> WORK ITEM
Select the lines below containing the word "agent".

> ENTRIES PROVIDED
★ ★ ★

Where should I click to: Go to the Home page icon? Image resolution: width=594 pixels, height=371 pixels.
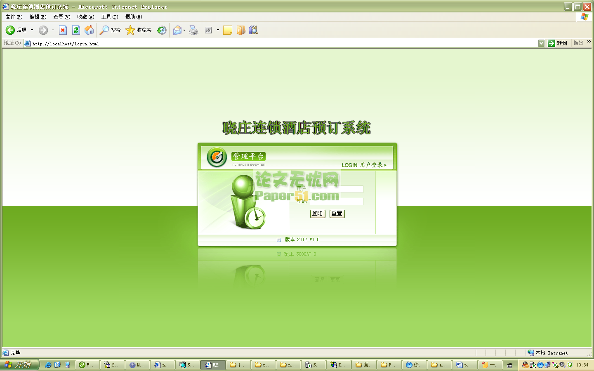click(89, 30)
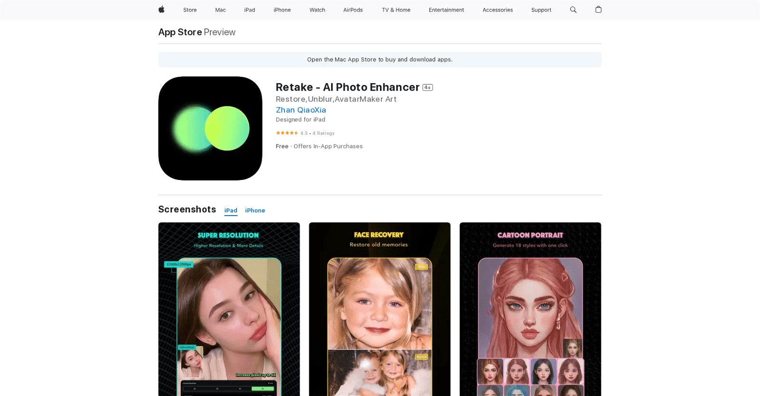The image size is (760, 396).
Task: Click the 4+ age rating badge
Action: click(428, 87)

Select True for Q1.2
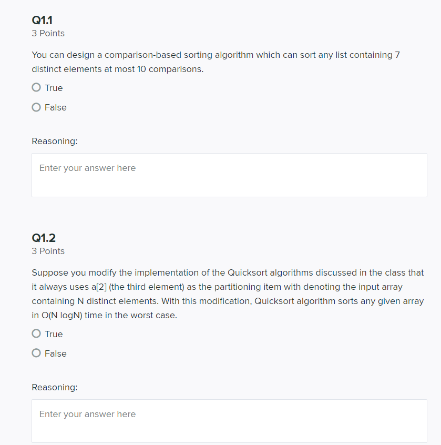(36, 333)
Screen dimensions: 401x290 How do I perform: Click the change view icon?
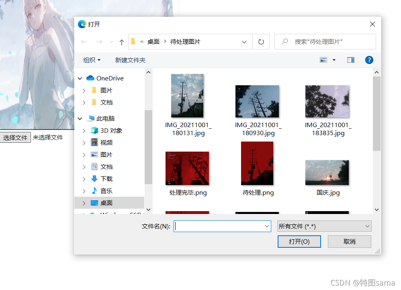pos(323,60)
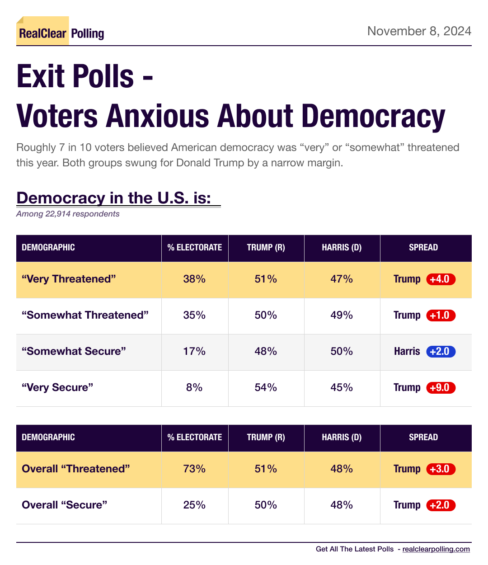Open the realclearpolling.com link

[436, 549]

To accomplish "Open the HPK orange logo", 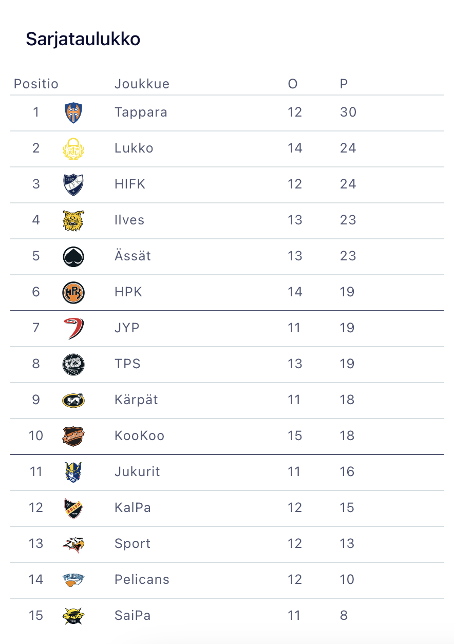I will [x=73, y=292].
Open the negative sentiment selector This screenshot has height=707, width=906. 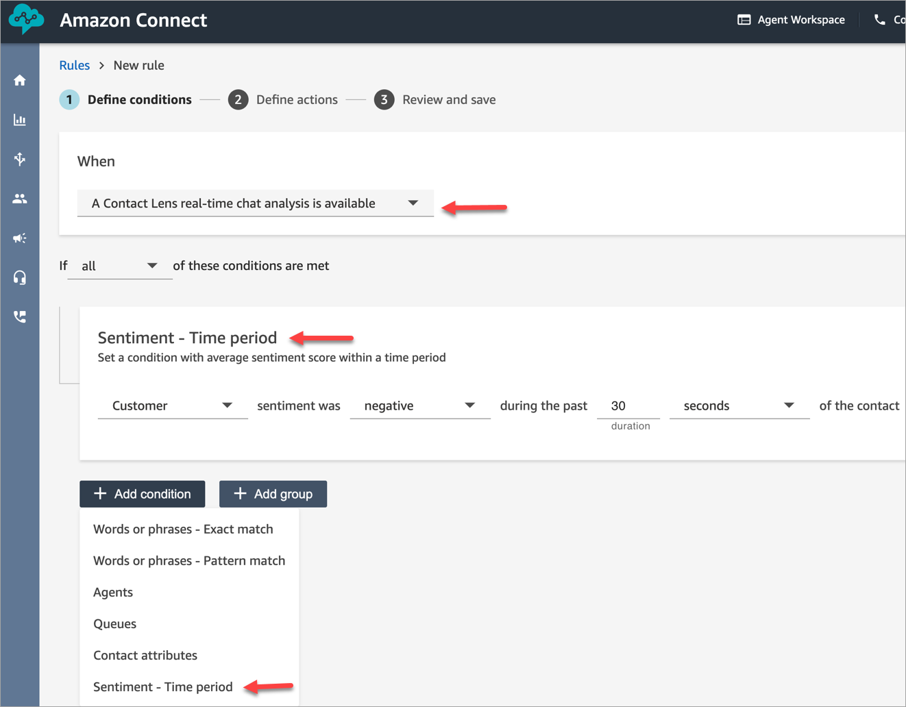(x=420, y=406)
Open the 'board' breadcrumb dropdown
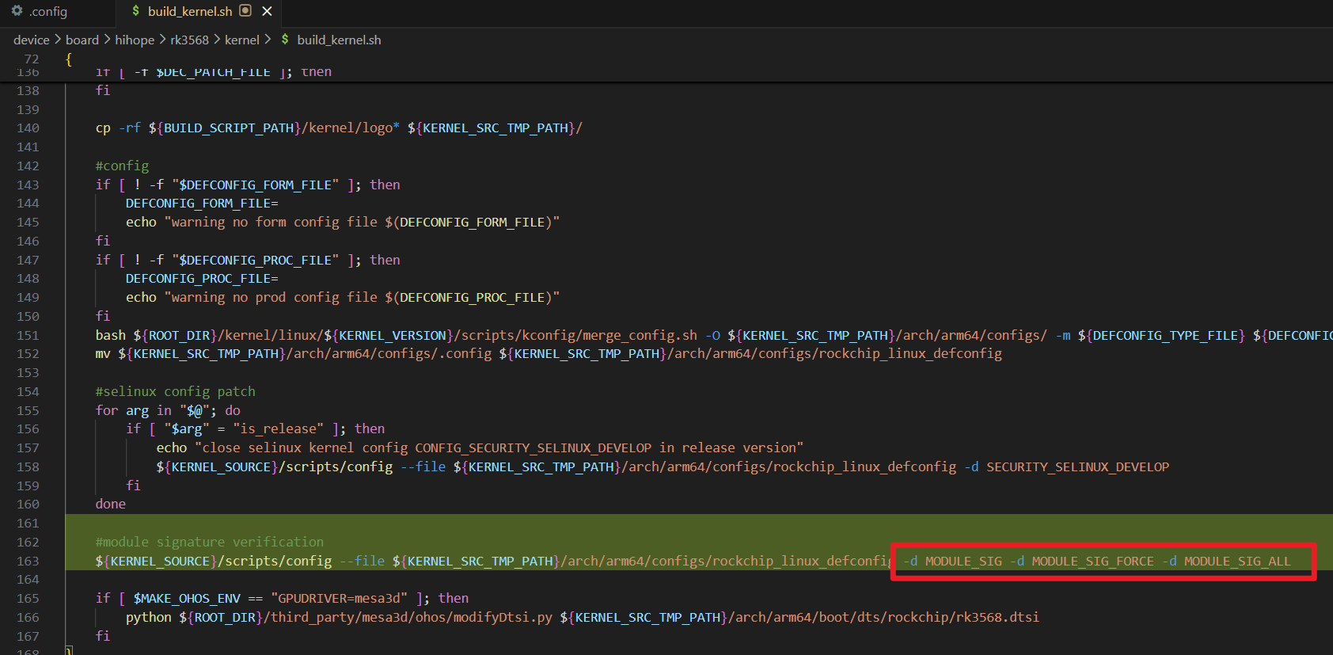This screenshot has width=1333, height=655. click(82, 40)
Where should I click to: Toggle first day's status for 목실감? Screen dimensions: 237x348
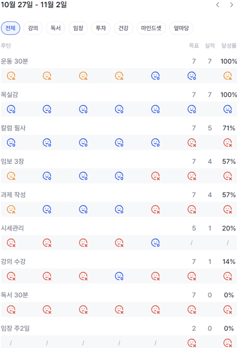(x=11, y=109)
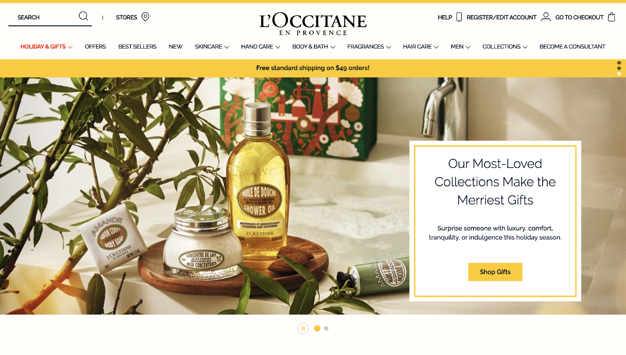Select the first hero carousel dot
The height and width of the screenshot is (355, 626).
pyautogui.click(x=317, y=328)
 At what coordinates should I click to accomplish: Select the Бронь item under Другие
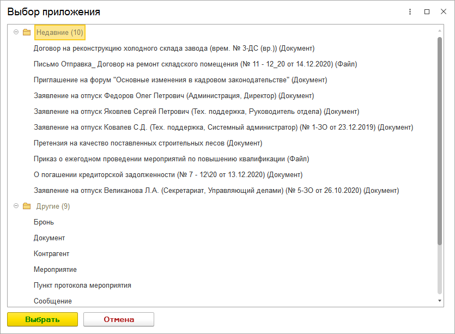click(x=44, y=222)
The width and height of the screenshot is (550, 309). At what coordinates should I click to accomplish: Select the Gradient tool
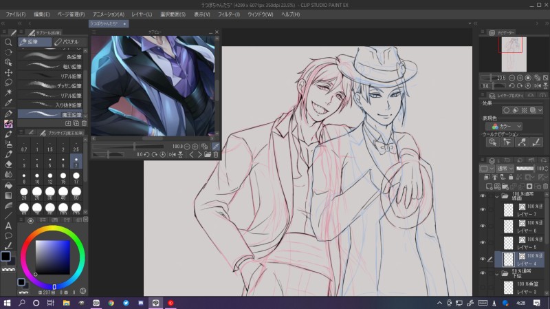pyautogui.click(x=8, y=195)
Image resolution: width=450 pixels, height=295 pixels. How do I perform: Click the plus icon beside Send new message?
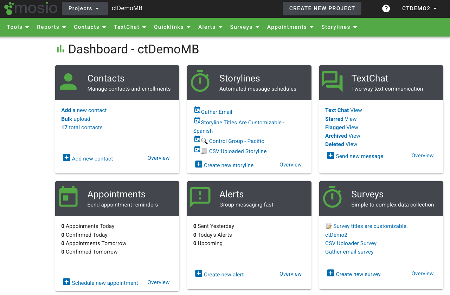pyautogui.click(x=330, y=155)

★ ★ ★

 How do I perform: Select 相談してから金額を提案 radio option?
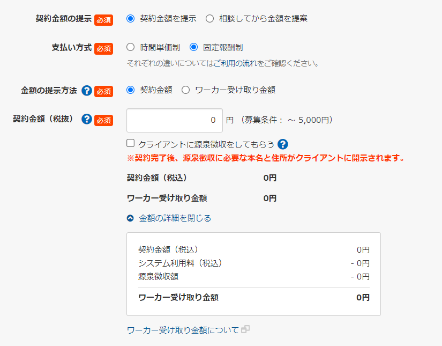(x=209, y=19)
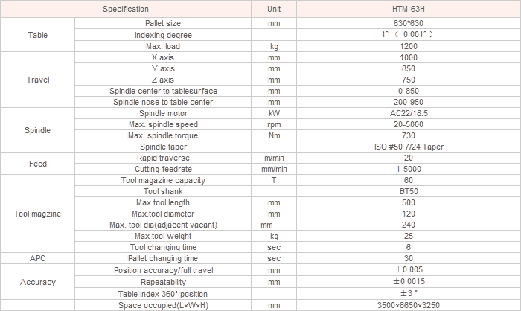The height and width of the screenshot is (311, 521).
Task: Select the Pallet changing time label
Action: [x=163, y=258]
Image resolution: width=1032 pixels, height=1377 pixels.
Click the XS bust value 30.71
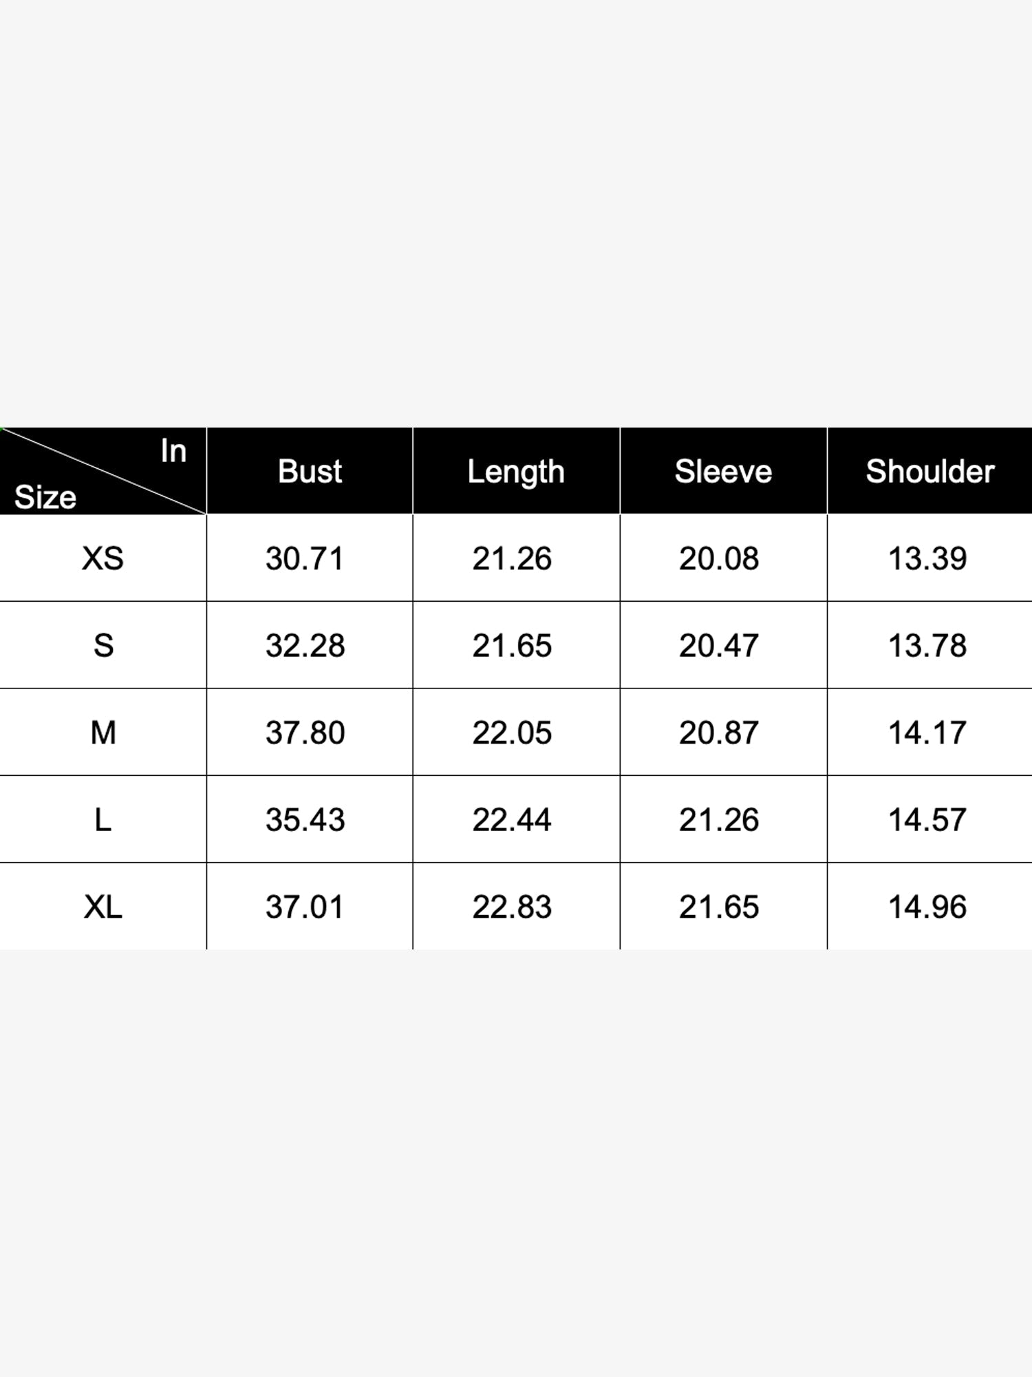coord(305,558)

★ ★ ★

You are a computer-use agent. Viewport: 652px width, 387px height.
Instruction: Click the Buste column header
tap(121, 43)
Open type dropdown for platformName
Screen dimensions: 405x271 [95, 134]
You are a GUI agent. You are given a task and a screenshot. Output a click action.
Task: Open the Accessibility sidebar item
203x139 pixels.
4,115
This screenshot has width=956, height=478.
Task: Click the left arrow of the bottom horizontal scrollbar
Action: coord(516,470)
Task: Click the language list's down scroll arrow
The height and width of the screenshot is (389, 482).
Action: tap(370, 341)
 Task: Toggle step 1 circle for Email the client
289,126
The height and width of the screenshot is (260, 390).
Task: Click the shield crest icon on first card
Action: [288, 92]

★ ★ ★

> ANSWER TO THE EXERCISE
You are a computer-use agent. Viewport: 652px width, 387px height.
You are a GUI agent. You are given a task and a screenshot. Output a click action.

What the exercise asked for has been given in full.